Education Minister backs deferral of residential zoned land tax as the 'right move'
The Government is seeking to find a compromise with farmers on the issue of land which is being actively farmed but is zoned for housing
A move to defer the introduction of a land hoarding tax is the "right move", Education Minister Norma Foley has said, despite some disquiet within the Green Party.
Finance Minister Jack Chambers on Tuesday said he would be delaying the introduction of a residential-zoned land tax as the Government seeks to find a compromise with farmers on the issue of land which is being actively farmed but is zoned for housing.
The decision was met with some anger in the Green Party, with one source in the party saying it believes Fianna Fáil has made "more of an election decision than a policy one" and saying the deferral of the tax would impact the building of homes.
The tax would have been introduced next year, with landowners having been due to face a 3% levy on the market value of land earmarked for housing development.

However, speaking in Glasnevin in Dublin on Wednesday, Norma Foley commended her party colleague and said the issue had to be "balanced".
"I think this is the right move, and I have engaged with them in relation to it," she said.
She said including farmers in the tax would put them "in a bind".
"I think there's a recognition that we also have to support farmers who are active on the ground...those who are actively farming, those who are using the land for the purpose of agriculture. I don't think they should be caught in a bind. We need to preserve that, but equally so we need to drive ahead, obviously, with housing.
"So it's a matter of balance. It's recognising the importance of agriculture. It's recognising the need and the supports that are required for housing. And it's doing both equally and doing things fairly."
Two Green TDs hit out at the plan on Wednesday. Speaking to Claire Byrne on RTÉ radio, junior minister Ossian Smyth that he was "amazed" that the tax was to be deferred again following an agreement in 2021 to defer it.
He said that he was "sure" it would not be deferred again and that landbanks capable of providing 220,000 homes were being sat on. He added that "if we don't go ahead and do this [introduce the tax] we're holding back 220,000 families".
"Here we are three years later and some politicians think it should be deferred for another year".
His party colleague Neasa Hourigan said that farmers had been made the scapegoat for the deferral.
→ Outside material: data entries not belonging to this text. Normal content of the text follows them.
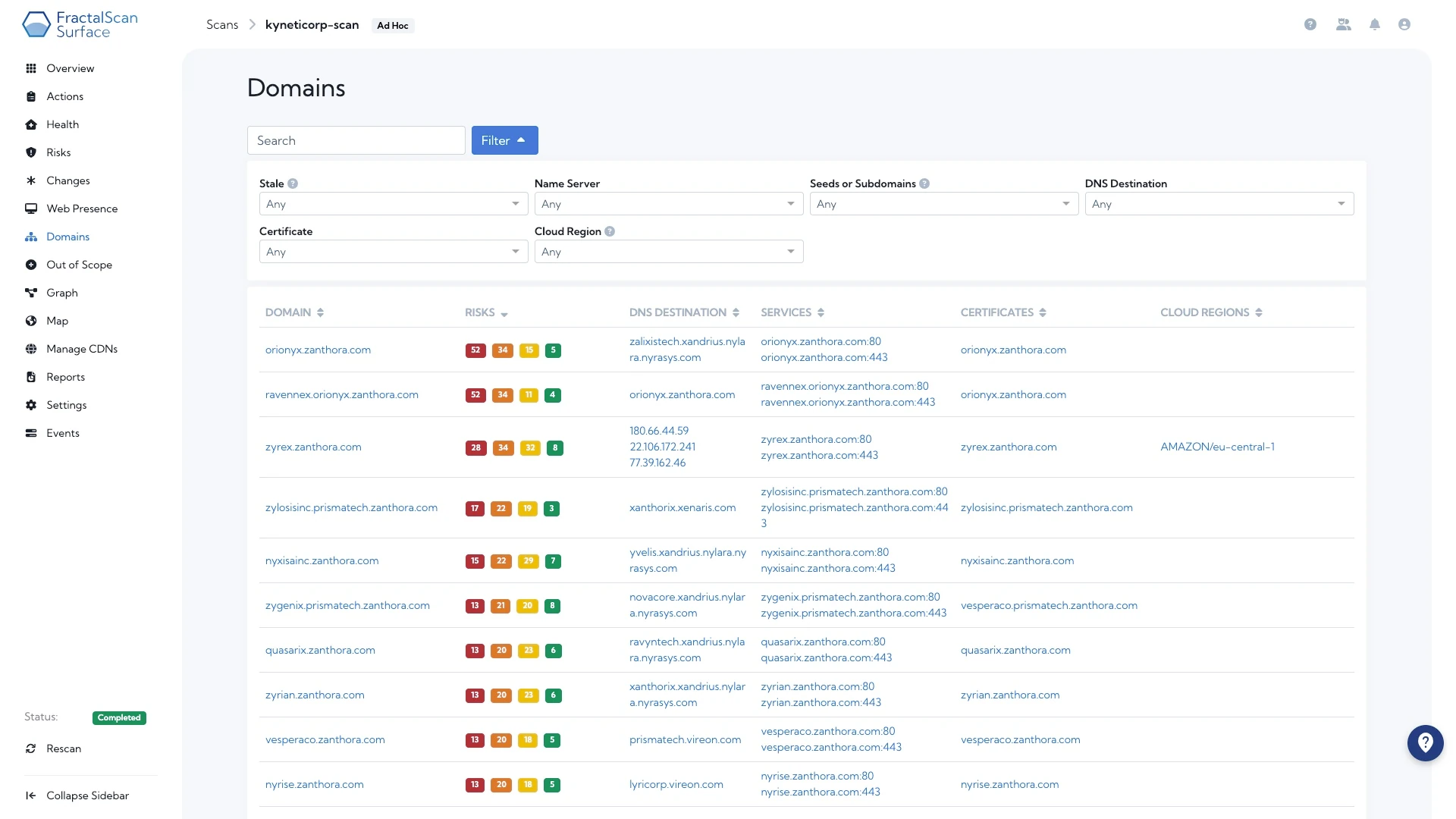The height and width of the screenshot is (819, 1456).
Task: Click the Domains menu item
Action: 68,236
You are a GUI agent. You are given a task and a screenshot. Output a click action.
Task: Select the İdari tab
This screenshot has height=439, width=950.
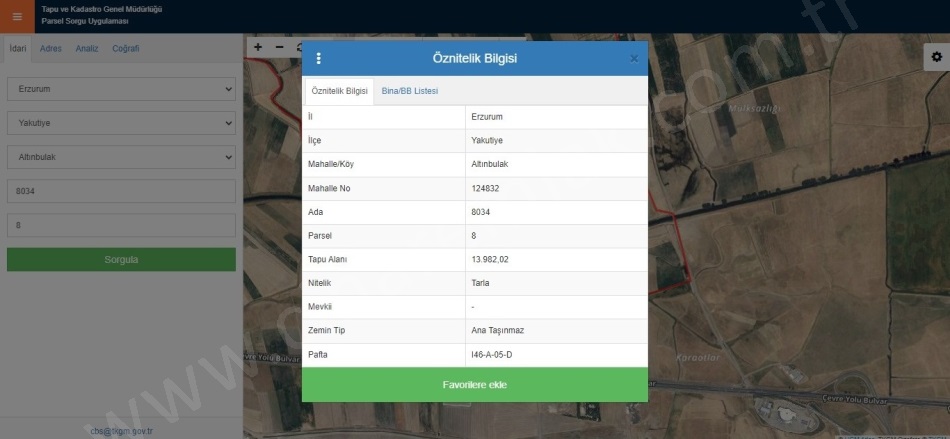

She said "average, decent farmers" should not be blamed for land hoarding.
"We're in the run up to an election and we know that what we're seeing right now is a step back from something that was agreed five years ago."
Separately, Ms Foley said she hoped to see free schoolbooks for secondary-level children expanded to Leaving Cert students in the budget. A scheme for children up to Junior Cert opened officially this year and Ms Foley said it was her "ambition" that it be expanded so all children would receive free schoolbooks from junior infants until Leaving Cert. She said there was "goodwill" towards the plan.
"I've never made a secret of the fact that it has always been my ambition, from day one to introduce the free textbooks. And I was very clear that we would do it in an incremental level...and it is my absolute ambition that we'd be able to follow it through the budget. But I'm very conscious that there's a number of competing demands in this budget."